Donc cette attitude de cœur peut se vivre au plan matériel mais aussi intellectuel ou spirituel : est-ce que j’attends tout de Dieu ou bien est-ce que je vis sans lui ? Ne pas avoir besoin de Dieu c’est aussi ne pas être pauvre de cœur.
Le pauvre de cœur crée en lui de plus en plus d’espace pour être comblé de ce qu’on va lui donner. Dans la relation aux autres par exemple : il faut une certaine pauvreté intérieure pour être capable de recevoir l’amitié de l’autre. Sinon on est dans une relation mal ajustée. Être pauvre de cœur c’est se laisser creuser par le fait d’accepter cette dépendance à l’autre et ne pas se suffire à soi-même.
La mort remet-elle le pauvre et riche au même niveau ?
La mort met tout le monde sur un pied d’égalité. C’est une grande expérience de pauvreté que nous allons tous vivre. C’est un moment de dépouillement, d’appauvrissement où on doit complètement se remettre entre les mains de l’autre. Le pauvre de cœur peut être plus apte à vivre ce passage car la mort se prépare dès aujourd’hui.
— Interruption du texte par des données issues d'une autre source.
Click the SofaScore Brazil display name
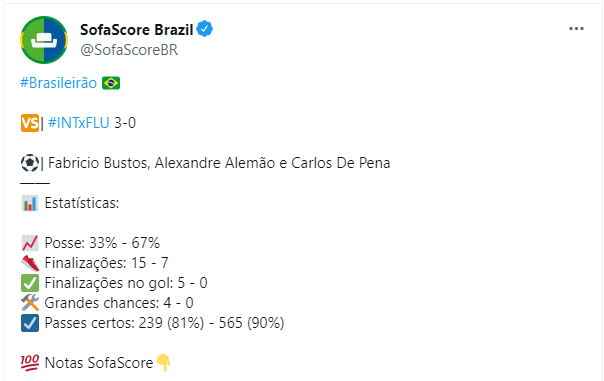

Le pape François aime dire que les linceuls n’ont pas de poches ! Nous n’aurons pas besoin de nos biens terrestres.
J’aime cette histoire d’un riche qui arrive au paradis. Saint Pierre l’accueille et le guide jusqu’à l’endroit où il va habiter. Ils traversent des belles demeures, puis des pavillons avec de beaux jardins, puis des quartiers plus modestes, des HLM. Et ce n’est toujours pas là. Le riche s’étonne. Saint Pierre consulte sa liste : « Je vous assure ! Avec ce que vous avez apporté, on n’a pas pu faire plus. » Et c’est donc dans une masure qu’il installera le riche.
Cette histoire montre que la seule richesse que nous apporterons sera l’amour que nous aurons semé sur la terre. Thérèse qui a semé beaucoup d’amour sur la terre disait qu’elle sera présenterait devant Dieu les mains vides. Elle comprenait que toute la charité qu’elle avait déployée sur la terre avait été possible grâce à Dieu. Qu’as-t-u que tu n’aies reçu ?
Le purgatoire est-il aussi le moment d’apprendre à avoir un coeur de pauvre ?
Ce n’est pas rien la mort. Qui peut dire qu’il va arriver parfaitement pauvre devant Dieu ? C’est certainement le cas du Bon larron. Mais on peut penser qu’il y aura encore des purifications à vivre par rapport à toutes les conséquences de notre avidité, par rapport à toutes les choses auxquelles nous sommes liés. Le purgatoire est un temps pour apprendre cette pauvreté du cœur.